Exercise goal: Transcription task. Write out each entry verbatim and exclude any image.

### Data records

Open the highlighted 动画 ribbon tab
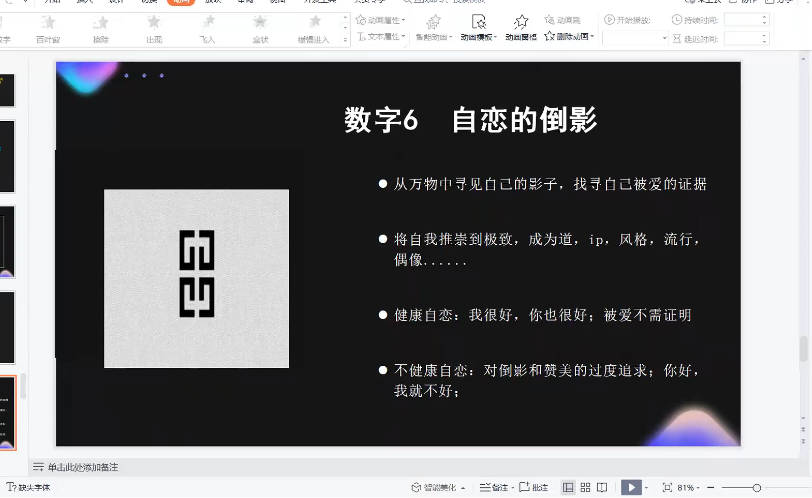 pyautogui.click(x=181, y=2)
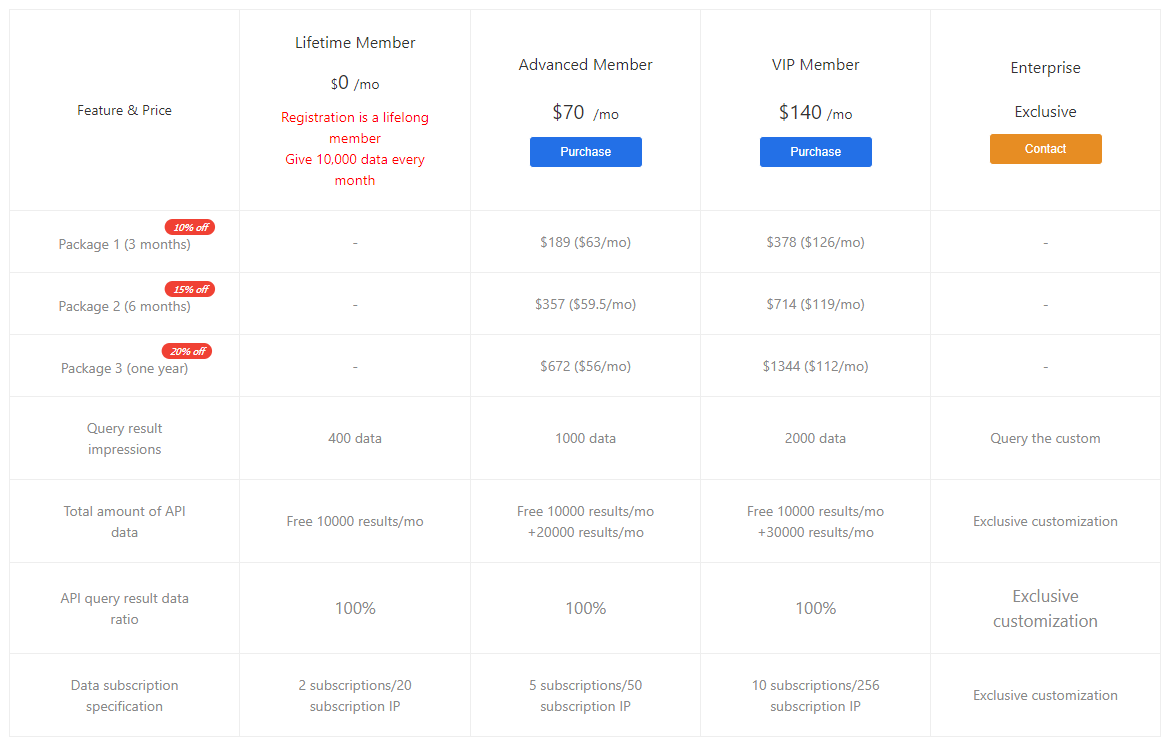Open Package 1 (3 months) row label
The height and width of the screenshot is (737, 1174).
[124, 244]
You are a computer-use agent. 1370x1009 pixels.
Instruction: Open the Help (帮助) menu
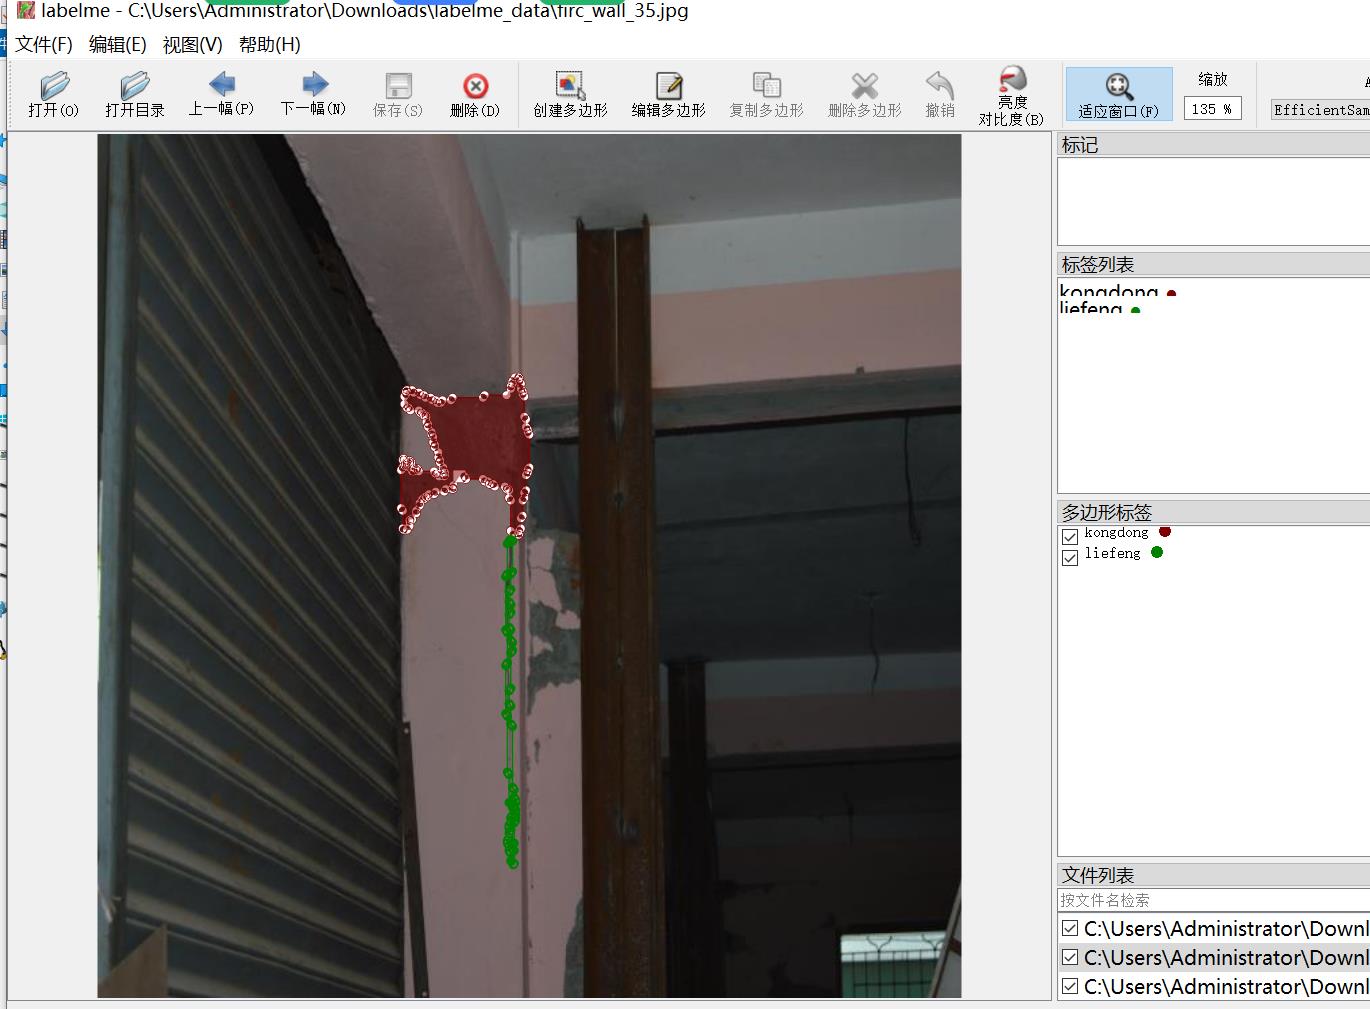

######

Response to the exercise:
Open the highlighted 动画 ribbon tab
 pyautogui.click(x=181, y=2)
Open Package 1 (3 months) row label
The height and width of the screenshot is (737, 1174).
[124, 244]
You are a computer-use agent. 1370x1009 pixels.
Instruction: Open the Help (帮助) menu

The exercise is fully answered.